O Instituto Lula, que representa o ex-presidente Luiz Inácio Lula da Silva, reafirmou na noite deste sábado (30) que o petista jamais foi dono de um apartamento em Guarujá, no litoral paulista, que é alvo de investigação do Ministério Público de São Paulo.
Em nota, o instituto acusa a imprensa, agentes públicos e a oposição de promover uma perseguição contra Lula.
Para a Promotoria, que ouvirá Lula em fevereiro, existem indícios de que os investigados - além do ex-presidente e sua mulher, o dono da empreiteira OAS, Léo Pinheiro, preso na Lava Jato, e um engenheiro da empresa - tentaram esconder a verdadeira identidade dos donos do apartamento, o que pode envolver crimes como lavagem de dinheiro.

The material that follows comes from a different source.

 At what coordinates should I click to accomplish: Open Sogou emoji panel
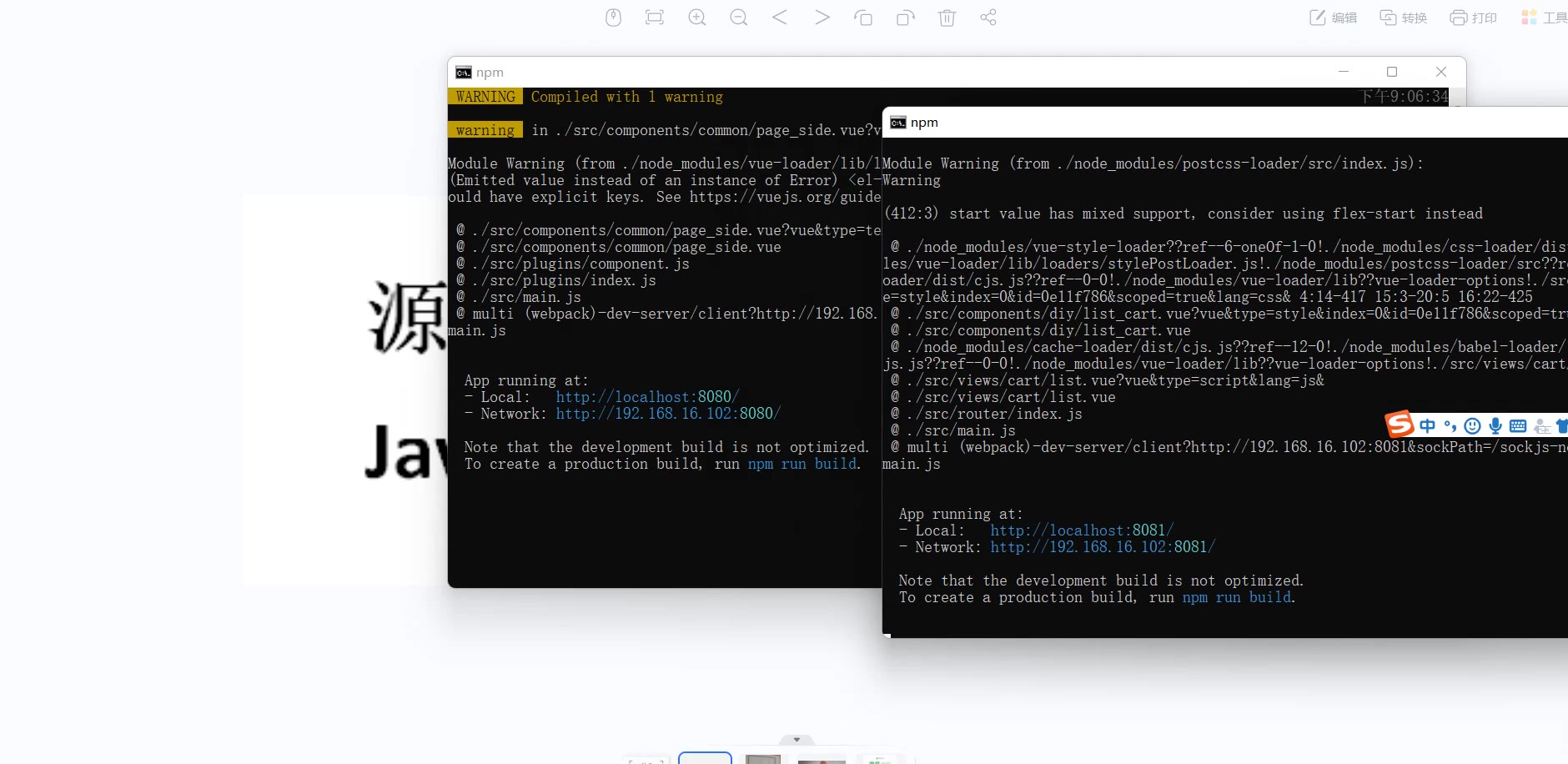click(1473, 426)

O texto traz documentos que, segundo o instituto, demonstram que a ex-primeira-dama, Marisa Letícia Lula da Silva, tinha uma cota da Bancoop (cooperativa habitacional dos bancários) e abriu mão dela depois que o empreendimento Solaris, na praia de Astúrias, passou para a empreiteira OAS, quando a cooperativa quebrou.
Segundo a nota, dona Marisa, em 2005, investiu R$ 179.650,80 (cerca de R$ 286 mil, em valores atualizados) em uma cota-parte para adquirir a unidade 141 do edifício - gasto declarado à Justiça Eleitoral em 2006, já que Lula e dona Marisa são casados em comunhão de bens.
"Mesmo não tendo aderido ao novo contrato com a incorporadora OAS, a família manteve o direito de solicitar a qualquer tempo o resgate da cota de participação na Bancoop e no empreendimento", diz a nota.
"Um ano depois de concluída a obra do Edifício Solaris [2014], o ex-presidente Lula e Marisa Letícia visitam, junto com o então presidente da incorporadora OAS, Léo Pinheiro, uma unidade disponível para venda no condomínio."
Segundo o Instituto Lula, tratava-se do apartamento tríplex 164-A, com 215 metros de área privativa: dois pavimentos de 82,5 metros quadrados e um de 50 metros quadrados.